On appeal John challenges the custody and visitation provisions of the trial court's decree. He argues that the trial court's findings of domestic abuse are not supported by the record. John also argues that the children's best interests are better served by granting the parties joint custody and placing their physical care with him.

II. Scope of Review.

Our review of these equitable proceedings is de novo. Iowa R.App.P. 6.4. It is our duty to examine the entire record and adjudicate anew rights on the issues properly presented. In re Marriage of Weinberger, 507 N.W.2d 733, 735 (Iowa Ct.App. 1993). We give weight to the fact findings of the trial court, especially when considering the credibility of witnesses, but are not bound by them. Iowa R.App.P. 6.14(6)( g).

III. Custody.

In child custody cases, the critical issue is not which parent possesses the greater right to the child; rather the controlling consideration must be the best interests of the child. Heyer v. Peterson, 307 N.W.2d 1, 7 (Iowa 1981). The same custody considerations apply whether the parents are wed or unwed. Id. This decision requires selection of a custodial parent who can minister more effectively to the long-range best interests of the child. In re Marriage of Kunkel, 555 N.W.2d 250, 253 (Iowa Ct.App. 1996). The objective should always be to place the child in the environment most likely to bring that child to healthy physical, mental, and social maturity. See In re Marriage of Rebouche, 587 N.W.2d 795, 797 (Iowa Ct.App. 1998). The court should also consider the characteristics and needs of the child, including the child's age, the characteristics of the parents, the capacity and desire of each parent to provide for the needs of the child, the relationship of the child with each parent, the nature of each proposed environment and the effect of continuing or changing an existing custodial status. Iowa Code § 598.41(3) (Supp. 1999); In re Marriage of Winter, 223 N.W.2d 165, 166-67 (Iowa 1974).

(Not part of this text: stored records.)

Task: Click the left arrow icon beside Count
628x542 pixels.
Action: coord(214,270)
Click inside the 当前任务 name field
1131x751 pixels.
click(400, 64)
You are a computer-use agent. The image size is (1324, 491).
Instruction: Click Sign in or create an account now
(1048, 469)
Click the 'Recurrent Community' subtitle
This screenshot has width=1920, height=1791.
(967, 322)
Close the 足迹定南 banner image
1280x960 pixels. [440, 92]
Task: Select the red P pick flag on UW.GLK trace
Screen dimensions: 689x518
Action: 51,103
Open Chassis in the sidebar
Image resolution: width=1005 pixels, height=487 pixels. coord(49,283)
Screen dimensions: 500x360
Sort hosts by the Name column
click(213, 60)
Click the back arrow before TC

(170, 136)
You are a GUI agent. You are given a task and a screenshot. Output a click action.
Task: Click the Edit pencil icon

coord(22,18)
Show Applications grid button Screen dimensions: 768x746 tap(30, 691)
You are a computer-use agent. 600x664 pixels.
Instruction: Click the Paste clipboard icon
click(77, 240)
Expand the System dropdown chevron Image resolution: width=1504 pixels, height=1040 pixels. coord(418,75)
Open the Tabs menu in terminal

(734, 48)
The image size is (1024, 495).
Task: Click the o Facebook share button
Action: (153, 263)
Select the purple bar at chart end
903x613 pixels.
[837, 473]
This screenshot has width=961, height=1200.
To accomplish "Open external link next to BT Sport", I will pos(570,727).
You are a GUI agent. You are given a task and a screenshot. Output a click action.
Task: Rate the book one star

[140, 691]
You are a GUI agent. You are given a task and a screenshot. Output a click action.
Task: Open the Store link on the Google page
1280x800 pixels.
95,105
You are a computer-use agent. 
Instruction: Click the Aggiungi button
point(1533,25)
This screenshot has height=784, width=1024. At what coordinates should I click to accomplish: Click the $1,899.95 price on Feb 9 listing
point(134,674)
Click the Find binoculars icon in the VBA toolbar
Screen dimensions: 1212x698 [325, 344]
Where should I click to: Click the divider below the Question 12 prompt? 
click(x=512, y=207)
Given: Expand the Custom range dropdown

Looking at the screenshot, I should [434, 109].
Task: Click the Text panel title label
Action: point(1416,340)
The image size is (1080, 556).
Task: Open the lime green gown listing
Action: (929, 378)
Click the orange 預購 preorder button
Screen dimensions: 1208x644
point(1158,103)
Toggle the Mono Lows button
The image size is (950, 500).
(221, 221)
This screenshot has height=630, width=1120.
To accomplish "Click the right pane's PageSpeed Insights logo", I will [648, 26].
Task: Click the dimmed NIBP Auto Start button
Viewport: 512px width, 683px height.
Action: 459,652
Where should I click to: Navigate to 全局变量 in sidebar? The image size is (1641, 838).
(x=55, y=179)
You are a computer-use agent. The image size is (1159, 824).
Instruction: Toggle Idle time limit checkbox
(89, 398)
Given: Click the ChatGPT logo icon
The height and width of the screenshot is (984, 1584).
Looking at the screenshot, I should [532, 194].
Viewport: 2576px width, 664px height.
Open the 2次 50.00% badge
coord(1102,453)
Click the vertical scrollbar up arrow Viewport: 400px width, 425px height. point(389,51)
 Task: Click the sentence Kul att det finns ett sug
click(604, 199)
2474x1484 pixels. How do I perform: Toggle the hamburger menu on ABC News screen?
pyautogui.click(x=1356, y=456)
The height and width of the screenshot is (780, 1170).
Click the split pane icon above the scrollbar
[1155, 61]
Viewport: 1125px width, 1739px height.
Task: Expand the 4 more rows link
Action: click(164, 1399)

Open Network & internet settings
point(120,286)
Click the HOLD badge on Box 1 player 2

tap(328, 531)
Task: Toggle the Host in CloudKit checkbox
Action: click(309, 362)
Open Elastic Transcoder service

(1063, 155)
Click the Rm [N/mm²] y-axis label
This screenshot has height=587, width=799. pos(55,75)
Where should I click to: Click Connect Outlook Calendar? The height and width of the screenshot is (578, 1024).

There is no presumption in favor of the mother or the father. See In re Marriage of Bowen, 219 N.W.2d 683, 688 (Iowa 1974). Greater primary care experience is one of many factors the court considers, but it does not ensure an award of physical care. In re Marriage of Wilson, 532 N.W.2d 493, 495 (Iowa Ct.App. 1995). Insofar as is reasonable and in the best interests of the child, the court should make an award of custody which will assure the child the opportunity for the maximum continuing physical and emotional contact with both parents and which will encourage the parents to share the rights and responsibilities of raising the child. See Iowa Code § 598.41(1).

Iowa Code section 598.41(1)(b) establishes a rebuttable presumption against awarding joint custody upon a finding that the parties have a history of domestic abuse. If the trial court's affirmative findings of a history of domestic abuse are unrebutted, those findings trump any other consideration set forth in section 598.41(3). Iowa Code § 598.41(2)(c). In making this determination, the court is required to apply the following definition of domestic abuse.

"Domestic abuse" means committing assault as defined in section 708.1 under any of the following circumstances:

a. The assault is between family or household members who resided together at the time of the assault

. . . .

c. The assault is between persons who are parents of the same minor child, regardless of whether they have been married or have lived together at any time.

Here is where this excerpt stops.